Das Oberlandesgericht Köln hat am 06.03.2020 zum Aktenzeichen 11 U 274/19 entschieden, dass ein Autofahrer, der an Karneval nachts einen alkoholisierten Fußgänger angefahren hat, auch dann zu einem Teil haftet, wenn sich der Fußgänger grob fahrlässig verhalten hat und der Autofahrer nicht nachweisen kann, dass er sich selbst wie ein „Idealfahrer“ verhalten hat.
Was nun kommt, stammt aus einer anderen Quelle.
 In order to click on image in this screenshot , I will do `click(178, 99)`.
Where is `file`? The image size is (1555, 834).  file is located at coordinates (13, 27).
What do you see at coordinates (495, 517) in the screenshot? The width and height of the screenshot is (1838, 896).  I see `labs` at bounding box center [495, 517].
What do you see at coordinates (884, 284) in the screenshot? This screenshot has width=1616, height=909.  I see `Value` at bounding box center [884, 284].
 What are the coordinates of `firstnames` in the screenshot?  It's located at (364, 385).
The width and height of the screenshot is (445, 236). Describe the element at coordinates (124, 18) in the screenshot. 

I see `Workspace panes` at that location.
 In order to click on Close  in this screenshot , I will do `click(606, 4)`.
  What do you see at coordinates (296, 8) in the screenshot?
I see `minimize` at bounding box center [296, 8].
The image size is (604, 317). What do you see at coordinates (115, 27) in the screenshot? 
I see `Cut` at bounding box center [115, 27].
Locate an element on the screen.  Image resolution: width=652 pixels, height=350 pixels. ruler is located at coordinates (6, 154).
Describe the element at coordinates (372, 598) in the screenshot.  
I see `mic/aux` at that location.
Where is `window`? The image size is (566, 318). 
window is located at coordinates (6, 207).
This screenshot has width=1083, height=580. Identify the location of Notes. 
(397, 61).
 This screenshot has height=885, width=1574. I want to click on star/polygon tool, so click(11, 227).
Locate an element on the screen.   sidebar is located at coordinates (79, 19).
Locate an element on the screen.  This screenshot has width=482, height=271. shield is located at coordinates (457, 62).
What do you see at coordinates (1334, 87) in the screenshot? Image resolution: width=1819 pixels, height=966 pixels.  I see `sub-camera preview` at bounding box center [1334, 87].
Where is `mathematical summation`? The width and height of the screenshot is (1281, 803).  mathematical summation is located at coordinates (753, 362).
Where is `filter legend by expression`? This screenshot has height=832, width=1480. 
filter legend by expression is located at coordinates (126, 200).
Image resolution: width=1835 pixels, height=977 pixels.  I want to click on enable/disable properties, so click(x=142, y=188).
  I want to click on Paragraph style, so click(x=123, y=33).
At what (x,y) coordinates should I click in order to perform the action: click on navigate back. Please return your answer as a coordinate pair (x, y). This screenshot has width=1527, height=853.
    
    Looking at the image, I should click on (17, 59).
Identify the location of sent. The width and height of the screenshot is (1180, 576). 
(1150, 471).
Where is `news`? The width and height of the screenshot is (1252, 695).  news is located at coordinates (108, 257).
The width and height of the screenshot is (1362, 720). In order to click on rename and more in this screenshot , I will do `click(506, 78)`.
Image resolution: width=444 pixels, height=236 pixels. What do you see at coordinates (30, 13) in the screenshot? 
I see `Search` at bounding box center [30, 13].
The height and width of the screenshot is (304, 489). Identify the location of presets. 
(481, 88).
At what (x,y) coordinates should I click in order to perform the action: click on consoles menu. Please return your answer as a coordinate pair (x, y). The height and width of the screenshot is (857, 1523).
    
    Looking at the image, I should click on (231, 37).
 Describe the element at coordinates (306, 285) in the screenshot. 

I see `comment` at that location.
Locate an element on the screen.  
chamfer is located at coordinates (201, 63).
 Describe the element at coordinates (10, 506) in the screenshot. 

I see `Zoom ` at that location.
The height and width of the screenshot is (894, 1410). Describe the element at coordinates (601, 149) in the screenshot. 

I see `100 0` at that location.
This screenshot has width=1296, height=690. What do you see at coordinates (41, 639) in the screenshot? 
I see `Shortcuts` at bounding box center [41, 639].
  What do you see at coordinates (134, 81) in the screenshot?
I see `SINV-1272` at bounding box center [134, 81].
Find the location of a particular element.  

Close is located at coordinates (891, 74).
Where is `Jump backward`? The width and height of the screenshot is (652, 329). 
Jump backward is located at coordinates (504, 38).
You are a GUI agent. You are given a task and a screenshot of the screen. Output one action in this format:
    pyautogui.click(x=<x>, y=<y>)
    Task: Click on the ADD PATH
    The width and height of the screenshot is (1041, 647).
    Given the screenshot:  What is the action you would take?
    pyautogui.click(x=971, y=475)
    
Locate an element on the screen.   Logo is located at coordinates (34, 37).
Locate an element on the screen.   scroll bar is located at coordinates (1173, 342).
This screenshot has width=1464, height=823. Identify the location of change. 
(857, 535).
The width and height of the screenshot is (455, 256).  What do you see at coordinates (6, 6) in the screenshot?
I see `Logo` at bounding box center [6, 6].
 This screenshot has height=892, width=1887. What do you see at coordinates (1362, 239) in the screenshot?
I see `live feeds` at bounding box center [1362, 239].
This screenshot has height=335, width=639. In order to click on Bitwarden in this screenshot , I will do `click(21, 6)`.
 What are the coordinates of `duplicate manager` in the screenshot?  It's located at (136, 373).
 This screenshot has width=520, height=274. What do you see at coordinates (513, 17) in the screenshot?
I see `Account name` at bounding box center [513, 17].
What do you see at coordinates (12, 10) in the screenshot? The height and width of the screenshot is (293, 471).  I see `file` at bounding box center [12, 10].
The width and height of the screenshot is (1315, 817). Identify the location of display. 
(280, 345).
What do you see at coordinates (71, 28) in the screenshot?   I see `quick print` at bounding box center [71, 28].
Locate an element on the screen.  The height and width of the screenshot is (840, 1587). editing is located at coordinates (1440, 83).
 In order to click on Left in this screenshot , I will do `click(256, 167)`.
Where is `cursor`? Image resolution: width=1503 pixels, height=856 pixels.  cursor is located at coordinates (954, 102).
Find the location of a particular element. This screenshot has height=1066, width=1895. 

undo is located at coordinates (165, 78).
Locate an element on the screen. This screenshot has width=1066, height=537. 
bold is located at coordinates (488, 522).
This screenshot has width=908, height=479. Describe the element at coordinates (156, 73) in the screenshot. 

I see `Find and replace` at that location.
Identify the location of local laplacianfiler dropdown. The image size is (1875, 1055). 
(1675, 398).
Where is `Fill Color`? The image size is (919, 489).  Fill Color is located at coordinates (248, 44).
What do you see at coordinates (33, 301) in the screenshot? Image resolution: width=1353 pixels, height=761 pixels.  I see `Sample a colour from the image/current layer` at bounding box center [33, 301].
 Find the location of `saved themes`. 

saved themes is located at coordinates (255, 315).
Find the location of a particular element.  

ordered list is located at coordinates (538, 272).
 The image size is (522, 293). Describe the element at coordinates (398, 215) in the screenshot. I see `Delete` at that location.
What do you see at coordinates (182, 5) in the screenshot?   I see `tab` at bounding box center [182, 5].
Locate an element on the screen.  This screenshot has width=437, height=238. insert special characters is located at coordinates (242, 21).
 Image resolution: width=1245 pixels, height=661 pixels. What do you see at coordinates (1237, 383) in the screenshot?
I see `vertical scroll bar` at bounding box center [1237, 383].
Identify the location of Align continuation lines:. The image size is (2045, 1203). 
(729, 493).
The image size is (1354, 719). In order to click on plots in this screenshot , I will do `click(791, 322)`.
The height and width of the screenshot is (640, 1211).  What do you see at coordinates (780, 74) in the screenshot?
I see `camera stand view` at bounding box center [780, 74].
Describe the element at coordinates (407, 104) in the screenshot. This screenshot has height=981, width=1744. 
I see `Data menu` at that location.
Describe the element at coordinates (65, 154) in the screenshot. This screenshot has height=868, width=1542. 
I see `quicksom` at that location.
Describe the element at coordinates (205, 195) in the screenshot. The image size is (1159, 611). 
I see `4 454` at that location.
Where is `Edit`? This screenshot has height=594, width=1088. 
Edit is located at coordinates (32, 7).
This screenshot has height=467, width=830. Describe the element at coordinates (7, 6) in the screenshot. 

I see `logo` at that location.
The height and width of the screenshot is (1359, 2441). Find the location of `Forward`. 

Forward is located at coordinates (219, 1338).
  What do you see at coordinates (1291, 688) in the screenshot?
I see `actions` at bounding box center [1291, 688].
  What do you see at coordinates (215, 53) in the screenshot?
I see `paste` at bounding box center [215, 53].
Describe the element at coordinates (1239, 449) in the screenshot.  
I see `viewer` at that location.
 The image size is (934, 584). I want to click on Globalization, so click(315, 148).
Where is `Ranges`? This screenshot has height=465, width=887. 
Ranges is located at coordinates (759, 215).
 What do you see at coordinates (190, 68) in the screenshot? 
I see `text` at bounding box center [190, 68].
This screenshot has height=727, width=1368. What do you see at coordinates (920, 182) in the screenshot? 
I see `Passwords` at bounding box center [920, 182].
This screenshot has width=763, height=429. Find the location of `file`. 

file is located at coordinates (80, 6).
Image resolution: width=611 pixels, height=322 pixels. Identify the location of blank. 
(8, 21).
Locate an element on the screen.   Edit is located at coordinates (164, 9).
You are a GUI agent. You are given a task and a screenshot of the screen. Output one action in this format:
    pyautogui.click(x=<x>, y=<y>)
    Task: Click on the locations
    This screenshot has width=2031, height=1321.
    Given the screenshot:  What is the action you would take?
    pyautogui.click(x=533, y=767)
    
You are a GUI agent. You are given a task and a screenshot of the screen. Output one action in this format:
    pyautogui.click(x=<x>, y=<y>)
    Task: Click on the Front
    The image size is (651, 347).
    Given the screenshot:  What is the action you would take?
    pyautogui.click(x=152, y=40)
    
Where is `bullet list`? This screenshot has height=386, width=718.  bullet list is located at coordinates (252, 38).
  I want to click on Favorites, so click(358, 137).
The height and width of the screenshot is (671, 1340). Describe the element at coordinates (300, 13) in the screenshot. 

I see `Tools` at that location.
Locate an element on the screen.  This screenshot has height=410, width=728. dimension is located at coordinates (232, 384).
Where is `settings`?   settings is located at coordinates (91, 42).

Aus der Pressemitteilung des OLG Köln Nr. 23/2020 vom 08.05.2020 ergibt sich:
Der Kläger war in der Nacht nach Rosenmontag zu Fuß auf dem Weg nach Hause. Er trug ein in dunklem Braun gehaltenes Ganzkörperkostüm als Bär. Die Strecke führte ihn entlang einer Bundesstraße, an deren Seite sich ein Fuß- und Radweg befindet. Auf der unbeleuchteten Strecke war eine Geschwindigkeit von 70 km/h zulässig. Wann und wie der mit rund 1,5 Promille alkoholisierte Kläger auf die Fahrbahn der Bundesstraße geriet, konnte nicht geklärt werden. Unklar blieb ebenfalls, ob er die Fahrbahn überqueren oder ein Auto anhalten und „trampen“ wollte. Als er von einem Opel Corsa erfasst wurde, befand er sich nicht am Straßenrand, sondern auf der linken Hälfte der Fahrspur. Er wurde schwer verletzt.
Das LG Bonn hatte entschieden, dass der Kläger zu 75% und die Beklagten – Fahrer und Haftpflichtversicherung des Opel Corsa – zu 25% für die Schäden haften.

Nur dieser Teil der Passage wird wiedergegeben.